Work task: Which lines in the records below mention the word "computer"? Copy each one out.

Collected data entries:

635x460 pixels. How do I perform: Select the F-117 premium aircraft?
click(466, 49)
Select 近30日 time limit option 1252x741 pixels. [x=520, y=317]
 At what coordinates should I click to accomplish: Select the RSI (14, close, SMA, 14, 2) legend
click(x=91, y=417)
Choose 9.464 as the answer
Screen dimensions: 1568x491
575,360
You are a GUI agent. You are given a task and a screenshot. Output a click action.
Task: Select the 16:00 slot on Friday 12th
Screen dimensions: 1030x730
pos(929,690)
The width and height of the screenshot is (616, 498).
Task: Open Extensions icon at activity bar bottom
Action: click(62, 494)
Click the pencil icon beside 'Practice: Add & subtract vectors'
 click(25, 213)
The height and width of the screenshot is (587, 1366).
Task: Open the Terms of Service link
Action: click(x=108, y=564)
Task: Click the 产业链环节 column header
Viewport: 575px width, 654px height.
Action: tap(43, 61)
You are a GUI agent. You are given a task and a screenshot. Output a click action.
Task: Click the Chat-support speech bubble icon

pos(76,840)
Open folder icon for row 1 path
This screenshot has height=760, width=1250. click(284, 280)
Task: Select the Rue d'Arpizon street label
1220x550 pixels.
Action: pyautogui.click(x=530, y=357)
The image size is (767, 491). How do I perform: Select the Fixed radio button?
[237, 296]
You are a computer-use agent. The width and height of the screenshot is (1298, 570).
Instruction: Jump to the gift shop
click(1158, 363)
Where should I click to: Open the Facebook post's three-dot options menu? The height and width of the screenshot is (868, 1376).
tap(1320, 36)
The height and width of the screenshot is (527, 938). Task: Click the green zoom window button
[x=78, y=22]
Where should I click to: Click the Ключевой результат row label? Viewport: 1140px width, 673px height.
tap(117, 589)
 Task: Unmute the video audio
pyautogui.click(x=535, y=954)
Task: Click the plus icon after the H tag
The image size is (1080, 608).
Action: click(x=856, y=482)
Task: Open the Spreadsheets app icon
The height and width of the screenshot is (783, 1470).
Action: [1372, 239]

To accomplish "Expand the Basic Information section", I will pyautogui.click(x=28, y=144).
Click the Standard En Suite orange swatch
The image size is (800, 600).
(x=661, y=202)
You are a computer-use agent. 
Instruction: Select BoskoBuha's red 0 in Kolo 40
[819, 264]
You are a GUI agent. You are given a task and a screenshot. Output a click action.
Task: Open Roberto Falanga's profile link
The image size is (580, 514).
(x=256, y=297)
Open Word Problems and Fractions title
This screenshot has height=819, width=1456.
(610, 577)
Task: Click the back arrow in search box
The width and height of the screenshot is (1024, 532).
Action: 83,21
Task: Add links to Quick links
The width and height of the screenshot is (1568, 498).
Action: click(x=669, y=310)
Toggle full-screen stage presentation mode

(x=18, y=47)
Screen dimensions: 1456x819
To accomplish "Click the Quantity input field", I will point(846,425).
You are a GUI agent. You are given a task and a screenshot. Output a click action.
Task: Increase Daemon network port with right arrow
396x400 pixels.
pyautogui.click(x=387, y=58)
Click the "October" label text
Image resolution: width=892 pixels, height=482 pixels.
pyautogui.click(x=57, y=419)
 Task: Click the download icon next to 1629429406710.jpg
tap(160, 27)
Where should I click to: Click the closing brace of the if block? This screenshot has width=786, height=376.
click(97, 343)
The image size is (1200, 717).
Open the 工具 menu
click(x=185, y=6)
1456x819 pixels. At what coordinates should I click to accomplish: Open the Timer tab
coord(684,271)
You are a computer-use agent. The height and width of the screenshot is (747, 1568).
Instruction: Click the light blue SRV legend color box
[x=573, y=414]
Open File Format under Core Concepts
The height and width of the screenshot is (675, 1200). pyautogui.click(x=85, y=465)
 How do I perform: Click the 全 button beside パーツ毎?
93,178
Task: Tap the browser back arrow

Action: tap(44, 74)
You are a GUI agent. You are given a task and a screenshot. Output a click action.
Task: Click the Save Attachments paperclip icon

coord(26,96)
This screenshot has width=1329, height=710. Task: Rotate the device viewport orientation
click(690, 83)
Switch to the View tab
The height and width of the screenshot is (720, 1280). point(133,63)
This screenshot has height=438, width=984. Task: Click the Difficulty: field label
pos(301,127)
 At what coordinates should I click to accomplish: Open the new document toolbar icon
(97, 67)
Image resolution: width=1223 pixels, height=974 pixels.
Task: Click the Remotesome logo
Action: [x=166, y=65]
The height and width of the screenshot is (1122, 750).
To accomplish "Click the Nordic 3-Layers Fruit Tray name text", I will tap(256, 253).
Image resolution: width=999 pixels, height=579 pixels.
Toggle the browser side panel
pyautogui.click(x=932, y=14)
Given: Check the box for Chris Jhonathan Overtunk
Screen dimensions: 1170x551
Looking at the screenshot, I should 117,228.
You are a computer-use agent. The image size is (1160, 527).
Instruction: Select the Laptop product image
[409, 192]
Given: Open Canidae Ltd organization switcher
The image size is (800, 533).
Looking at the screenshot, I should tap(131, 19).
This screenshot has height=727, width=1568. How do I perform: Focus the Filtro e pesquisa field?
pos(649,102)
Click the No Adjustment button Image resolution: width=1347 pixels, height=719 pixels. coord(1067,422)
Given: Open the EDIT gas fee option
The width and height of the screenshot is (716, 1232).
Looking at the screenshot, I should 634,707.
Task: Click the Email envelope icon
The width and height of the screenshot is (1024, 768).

Result:
You are a computer-use agent. The width and height of the screenshot is (1298, 570).
You are a computer-use agent. 
You are a computer-use agent. The height and width of the screenshot is (747, 1568).
You are a computer-use agent. The image size is (1160, 527).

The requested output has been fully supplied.